─── Input data
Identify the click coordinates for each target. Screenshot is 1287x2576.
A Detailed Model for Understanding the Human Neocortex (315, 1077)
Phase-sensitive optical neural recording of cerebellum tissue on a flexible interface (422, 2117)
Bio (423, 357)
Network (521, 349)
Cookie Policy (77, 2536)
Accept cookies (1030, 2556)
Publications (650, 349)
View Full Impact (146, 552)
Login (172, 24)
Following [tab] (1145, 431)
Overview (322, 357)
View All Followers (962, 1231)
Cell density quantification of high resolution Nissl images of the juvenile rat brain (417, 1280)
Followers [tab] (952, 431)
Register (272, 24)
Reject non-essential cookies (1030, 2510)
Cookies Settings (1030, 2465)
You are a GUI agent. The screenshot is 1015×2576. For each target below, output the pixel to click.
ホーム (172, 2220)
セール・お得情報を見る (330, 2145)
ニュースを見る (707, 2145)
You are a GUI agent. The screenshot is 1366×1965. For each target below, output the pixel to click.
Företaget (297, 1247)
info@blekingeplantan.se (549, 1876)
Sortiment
──────
Work item
Copy all the entries verbatim.

Reply to the exercise
Identify the click coordinates for each target. Screenshot is 1287x2576.
A Detailed Model for Understanding the Human Neocortex (315, 1077)
Phase-sensitive optical neural recording of cerebellum tissue on a flexible interface (422, 2117)
Bio (423, 357)
Network (521, 349)
Cookie Policy (77, 2536)
Accept cookies (1030, 2556)
Publications (650, 349)
View Full Impact (146, 552)
Login (172, 24)
Following [tab] (1145, 431)
Overview (322, 357)
View All Followers (962, 1231)
Cell density quantification of high resolution Nissl images of the juvenile rat brain (417, 1280)
Followers [tab] (952, 431)
Register (272, 24)
Reject non-essential cookies (1030, 2510)
Cookies Settings (1030, 2465)
You are a GUI agent. The screenshot is 1015×2576. For each target below, output the pixel to click.
ホーム (172, 2220)
セール・お得情報を見る (330, 2145)
ニュースを見る (707, 2145)
You are a GUI agent. The screenshot is 1366×1965. For each target below, output the pixel to click.
Företaget (297, 1247)
info@blekingeplantan.se (549, 1876)
Sortiment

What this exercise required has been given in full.